### Exercise directions
Repeat the records below exactly as they appear, leaving out any pictures.

### Recorded information

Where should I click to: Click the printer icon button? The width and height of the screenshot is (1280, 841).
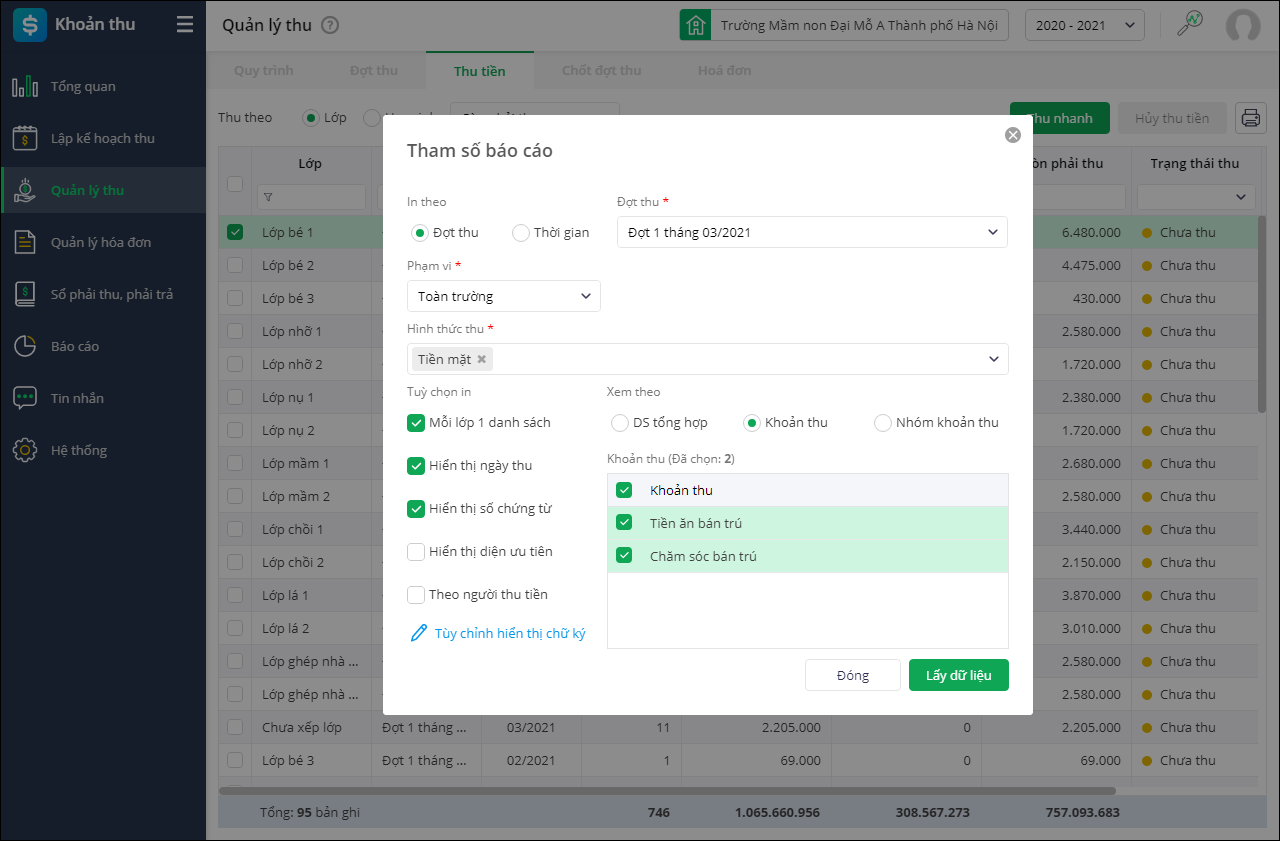pos(1250,118)
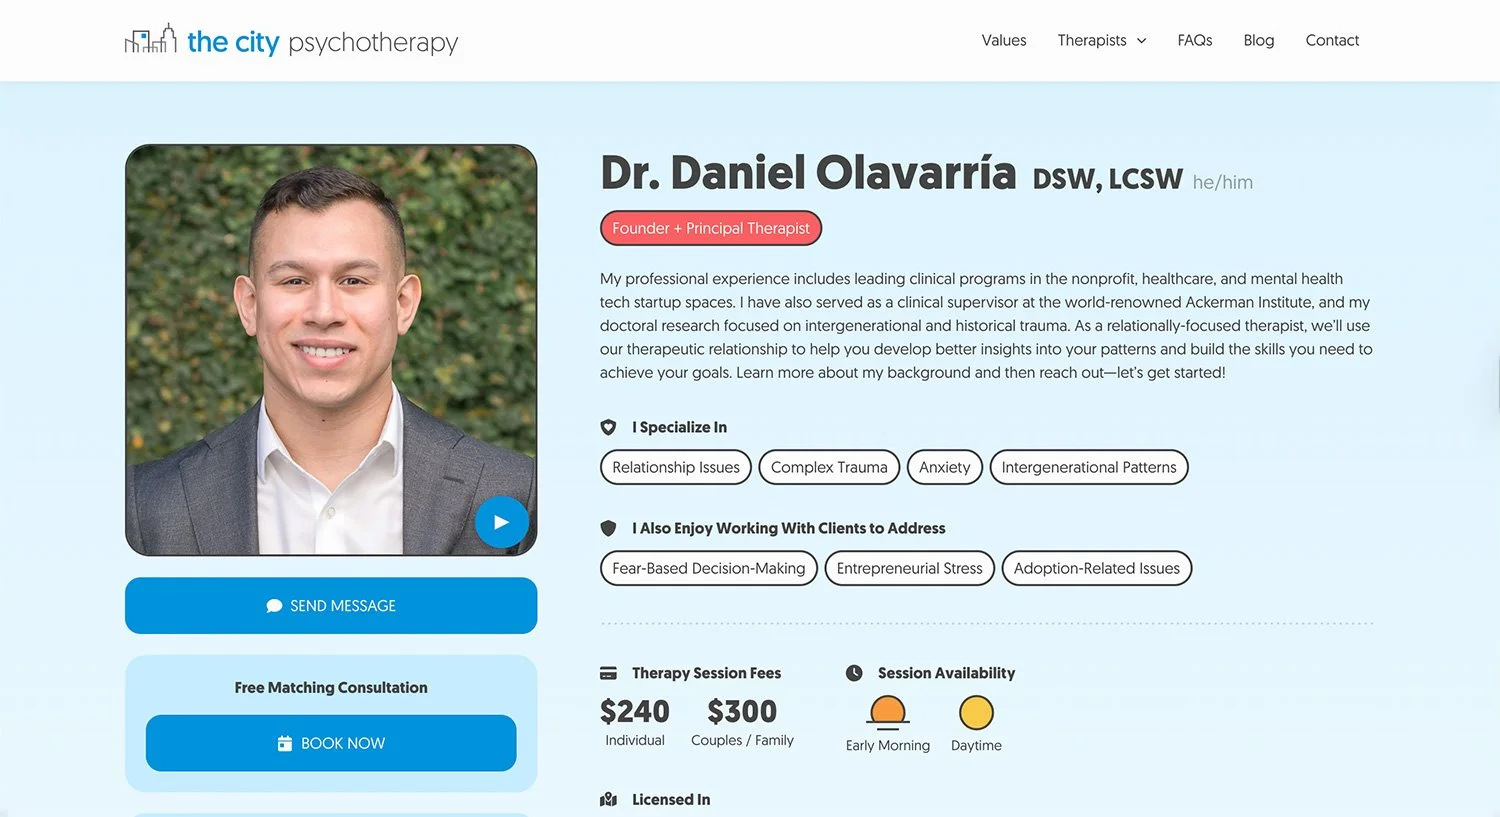This screenshot has width=1500, height=817.
Task: Click the dark shield icon beside Also Enjoy Working
Action: (x=608, y=528)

### Answer space
Where should I click to: Click the printer icon button? The width and height of the screenshot is (1280, 841).
pos(1250,118)
This screenshot has width=1500, height=817.
Task: Click the dark shield icon beside Also Enjoy Working
Action: (x=608, y=528)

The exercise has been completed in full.